• Data extracts

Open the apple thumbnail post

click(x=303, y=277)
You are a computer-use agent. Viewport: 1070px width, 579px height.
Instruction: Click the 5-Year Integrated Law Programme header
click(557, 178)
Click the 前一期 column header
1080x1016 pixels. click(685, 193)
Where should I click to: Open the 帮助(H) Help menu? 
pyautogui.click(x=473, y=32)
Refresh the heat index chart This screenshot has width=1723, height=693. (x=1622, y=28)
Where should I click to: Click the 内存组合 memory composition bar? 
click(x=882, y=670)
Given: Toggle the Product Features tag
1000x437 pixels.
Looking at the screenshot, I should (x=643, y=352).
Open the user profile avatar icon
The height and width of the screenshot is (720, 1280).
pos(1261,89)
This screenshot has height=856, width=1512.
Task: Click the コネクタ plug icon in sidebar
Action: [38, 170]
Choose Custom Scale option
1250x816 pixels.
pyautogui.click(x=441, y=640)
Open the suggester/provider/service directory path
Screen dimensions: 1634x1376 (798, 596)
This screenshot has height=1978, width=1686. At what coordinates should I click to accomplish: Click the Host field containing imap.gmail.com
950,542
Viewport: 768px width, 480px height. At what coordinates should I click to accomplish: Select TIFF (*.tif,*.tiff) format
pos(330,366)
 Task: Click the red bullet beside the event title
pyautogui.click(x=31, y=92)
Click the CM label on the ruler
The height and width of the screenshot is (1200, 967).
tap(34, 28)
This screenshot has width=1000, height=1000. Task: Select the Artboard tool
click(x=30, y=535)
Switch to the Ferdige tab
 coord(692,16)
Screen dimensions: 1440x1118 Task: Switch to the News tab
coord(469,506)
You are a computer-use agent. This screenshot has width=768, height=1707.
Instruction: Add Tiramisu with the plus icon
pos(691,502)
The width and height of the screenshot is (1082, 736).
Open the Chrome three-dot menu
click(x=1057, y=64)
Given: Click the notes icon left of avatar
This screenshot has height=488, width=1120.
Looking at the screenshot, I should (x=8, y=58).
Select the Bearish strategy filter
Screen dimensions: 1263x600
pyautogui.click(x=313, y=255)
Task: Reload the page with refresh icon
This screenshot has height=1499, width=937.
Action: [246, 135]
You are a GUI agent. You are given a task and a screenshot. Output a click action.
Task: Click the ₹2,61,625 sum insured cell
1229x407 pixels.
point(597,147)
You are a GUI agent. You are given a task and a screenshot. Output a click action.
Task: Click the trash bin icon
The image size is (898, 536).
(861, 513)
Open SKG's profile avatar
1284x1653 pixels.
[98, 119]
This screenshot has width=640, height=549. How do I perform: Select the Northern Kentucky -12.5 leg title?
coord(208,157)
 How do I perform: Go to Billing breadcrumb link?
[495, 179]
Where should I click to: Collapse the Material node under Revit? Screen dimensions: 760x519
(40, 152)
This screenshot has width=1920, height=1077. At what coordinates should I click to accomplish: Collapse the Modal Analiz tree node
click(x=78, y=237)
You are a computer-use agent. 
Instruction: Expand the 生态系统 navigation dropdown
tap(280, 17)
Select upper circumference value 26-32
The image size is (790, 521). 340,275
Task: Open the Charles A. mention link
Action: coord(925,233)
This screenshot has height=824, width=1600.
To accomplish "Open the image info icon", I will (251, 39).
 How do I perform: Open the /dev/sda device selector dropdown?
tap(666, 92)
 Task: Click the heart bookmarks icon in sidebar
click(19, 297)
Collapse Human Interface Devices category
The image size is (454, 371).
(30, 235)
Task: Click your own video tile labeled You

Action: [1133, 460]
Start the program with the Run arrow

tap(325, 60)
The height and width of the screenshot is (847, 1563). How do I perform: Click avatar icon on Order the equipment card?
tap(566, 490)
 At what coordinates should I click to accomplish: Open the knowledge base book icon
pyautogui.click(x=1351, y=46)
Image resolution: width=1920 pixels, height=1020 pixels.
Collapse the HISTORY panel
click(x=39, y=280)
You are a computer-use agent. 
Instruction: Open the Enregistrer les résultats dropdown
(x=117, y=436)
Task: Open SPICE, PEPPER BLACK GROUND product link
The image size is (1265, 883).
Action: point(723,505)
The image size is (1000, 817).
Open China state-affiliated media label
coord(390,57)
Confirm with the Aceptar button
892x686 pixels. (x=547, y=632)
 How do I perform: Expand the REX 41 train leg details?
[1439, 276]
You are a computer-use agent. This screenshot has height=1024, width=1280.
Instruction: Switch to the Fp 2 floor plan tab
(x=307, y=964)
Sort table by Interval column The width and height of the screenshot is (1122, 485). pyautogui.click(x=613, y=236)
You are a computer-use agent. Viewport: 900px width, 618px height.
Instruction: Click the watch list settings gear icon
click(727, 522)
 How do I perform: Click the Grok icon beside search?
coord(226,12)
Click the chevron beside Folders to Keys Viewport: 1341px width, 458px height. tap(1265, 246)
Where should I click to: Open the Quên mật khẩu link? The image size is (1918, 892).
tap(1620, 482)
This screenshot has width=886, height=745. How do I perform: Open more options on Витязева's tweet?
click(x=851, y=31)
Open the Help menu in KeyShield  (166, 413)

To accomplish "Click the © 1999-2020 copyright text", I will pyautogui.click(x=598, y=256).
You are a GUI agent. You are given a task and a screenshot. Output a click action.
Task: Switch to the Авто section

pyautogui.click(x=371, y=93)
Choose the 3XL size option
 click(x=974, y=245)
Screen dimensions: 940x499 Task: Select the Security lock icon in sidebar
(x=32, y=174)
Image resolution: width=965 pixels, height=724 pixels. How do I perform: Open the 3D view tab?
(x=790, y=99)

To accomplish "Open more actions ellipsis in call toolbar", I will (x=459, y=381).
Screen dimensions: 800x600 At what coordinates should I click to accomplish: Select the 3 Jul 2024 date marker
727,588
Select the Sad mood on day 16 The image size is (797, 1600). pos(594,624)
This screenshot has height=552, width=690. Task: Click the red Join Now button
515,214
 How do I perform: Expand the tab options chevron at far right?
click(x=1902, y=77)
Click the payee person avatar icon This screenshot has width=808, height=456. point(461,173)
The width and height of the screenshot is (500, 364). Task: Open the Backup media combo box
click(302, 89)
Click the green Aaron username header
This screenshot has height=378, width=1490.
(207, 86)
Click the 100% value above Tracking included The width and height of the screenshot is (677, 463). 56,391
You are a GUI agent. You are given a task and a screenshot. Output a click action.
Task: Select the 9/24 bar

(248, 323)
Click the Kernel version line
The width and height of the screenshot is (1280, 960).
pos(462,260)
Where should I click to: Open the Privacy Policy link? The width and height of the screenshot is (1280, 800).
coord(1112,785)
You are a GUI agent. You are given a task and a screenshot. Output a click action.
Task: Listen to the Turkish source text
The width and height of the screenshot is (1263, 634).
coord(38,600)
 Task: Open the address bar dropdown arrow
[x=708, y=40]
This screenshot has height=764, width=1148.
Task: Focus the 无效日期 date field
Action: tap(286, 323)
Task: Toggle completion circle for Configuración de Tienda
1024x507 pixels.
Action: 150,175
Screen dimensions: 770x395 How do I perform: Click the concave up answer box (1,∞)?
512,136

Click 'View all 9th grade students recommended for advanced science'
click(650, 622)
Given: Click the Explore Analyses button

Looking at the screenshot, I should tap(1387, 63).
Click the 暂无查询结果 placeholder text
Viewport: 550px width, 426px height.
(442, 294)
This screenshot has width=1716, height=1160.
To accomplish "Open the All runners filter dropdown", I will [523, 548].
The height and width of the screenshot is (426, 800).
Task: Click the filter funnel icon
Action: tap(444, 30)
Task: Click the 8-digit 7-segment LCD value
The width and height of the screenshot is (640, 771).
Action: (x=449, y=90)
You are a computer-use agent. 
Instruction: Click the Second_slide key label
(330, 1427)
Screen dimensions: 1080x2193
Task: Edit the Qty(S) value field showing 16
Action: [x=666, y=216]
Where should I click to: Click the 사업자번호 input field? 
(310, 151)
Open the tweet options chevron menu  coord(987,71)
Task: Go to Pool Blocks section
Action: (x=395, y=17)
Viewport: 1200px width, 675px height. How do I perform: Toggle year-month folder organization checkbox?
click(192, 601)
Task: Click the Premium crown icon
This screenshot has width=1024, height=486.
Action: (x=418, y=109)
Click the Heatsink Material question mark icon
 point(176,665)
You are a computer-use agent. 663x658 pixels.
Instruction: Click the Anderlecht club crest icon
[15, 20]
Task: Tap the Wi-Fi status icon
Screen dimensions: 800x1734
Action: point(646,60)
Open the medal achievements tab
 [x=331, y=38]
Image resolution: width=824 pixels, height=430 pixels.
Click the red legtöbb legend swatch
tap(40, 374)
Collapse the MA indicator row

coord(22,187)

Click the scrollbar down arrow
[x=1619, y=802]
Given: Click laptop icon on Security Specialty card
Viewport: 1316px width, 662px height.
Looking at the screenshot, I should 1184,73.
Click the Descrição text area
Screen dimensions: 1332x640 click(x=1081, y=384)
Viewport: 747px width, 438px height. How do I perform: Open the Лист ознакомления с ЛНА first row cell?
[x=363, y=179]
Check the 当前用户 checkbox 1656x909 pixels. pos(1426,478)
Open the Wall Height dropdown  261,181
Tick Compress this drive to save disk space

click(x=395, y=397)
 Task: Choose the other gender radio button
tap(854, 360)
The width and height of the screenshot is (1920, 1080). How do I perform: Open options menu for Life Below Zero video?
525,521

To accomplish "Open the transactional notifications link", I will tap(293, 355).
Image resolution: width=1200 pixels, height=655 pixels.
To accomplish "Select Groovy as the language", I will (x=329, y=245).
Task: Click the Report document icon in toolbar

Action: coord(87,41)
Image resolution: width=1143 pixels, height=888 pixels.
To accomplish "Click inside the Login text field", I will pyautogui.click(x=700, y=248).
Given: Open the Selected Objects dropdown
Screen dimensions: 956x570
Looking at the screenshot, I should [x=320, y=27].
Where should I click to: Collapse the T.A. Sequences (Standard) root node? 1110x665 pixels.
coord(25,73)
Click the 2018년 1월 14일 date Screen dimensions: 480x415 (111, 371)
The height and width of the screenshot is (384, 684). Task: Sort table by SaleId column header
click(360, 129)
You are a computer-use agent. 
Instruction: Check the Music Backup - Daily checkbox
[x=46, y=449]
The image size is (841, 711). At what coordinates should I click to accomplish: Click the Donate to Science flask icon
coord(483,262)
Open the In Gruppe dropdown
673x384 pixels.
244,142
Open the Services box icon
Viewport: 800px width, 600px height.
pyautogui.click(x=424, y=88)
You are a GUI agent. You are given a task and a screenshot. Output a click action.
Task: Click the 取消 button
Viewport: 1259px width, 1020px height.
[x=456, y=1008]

• Assigned task
Return, exactly as written, only those lines that run from the one with "The width and height of the screenshot is (1920, 1080)." to the last line of the data, both of those lines included.

• Output for this task
The width and height of the screenshot is (1920, 1080). How do I perform: Open options menu for Life Below Zero video?
525,521

To accomplish "Open the transactional notifications link", I will tap(293, 355).
Image resolution: width=1200 pixels, height=655 pixels.
To accomplish "Select Groovy as the language", I will (x=329, y=245).
Task: Click the Report document icon in toolbar

Action: coord(87,41)
Image resolution: width=1143 pixels, height=888 pixels.
To accomplish "Click inside the Login text field", I will pyautogui.click(x=700, y=248).
Given: Open the Selected Objects dropdown
Screen dimensions: 956x570
Looking at the screenshot, I should [x=320, y=27].
Where should I click to: Collapse the T.A. Sequences (Standard) root node? 1110x665 pixels.
coord(25,73)
Click the 2018년 1월 14일 date Screen dimensions: 480x415 (111, 371)
The height and width of the screenshot is (384, 684). Task: Sort table by SaleId column header
click(360, 129)
You are a computer-use agent. 
Instruction: Check the Music Backup - Daily checkbox
[x=46, y=449]
The image size is (841, 711). At what coordinates should I click to accomplish: Click the Donate to Science flask icon
coord(483,262)
Open the In Gruppe dropdown
673x384 pixels.
244,142
Open the Services box icon
Viewport: 800px width, 600px height.
pyautogui.click(x=424, y=88)
You are a GUI agent. You are given a task and a screenshot. Output a click action.
Task: Click the 取消 button
Viewport: 1259px width, 1020px height.
[x=456, y=1008]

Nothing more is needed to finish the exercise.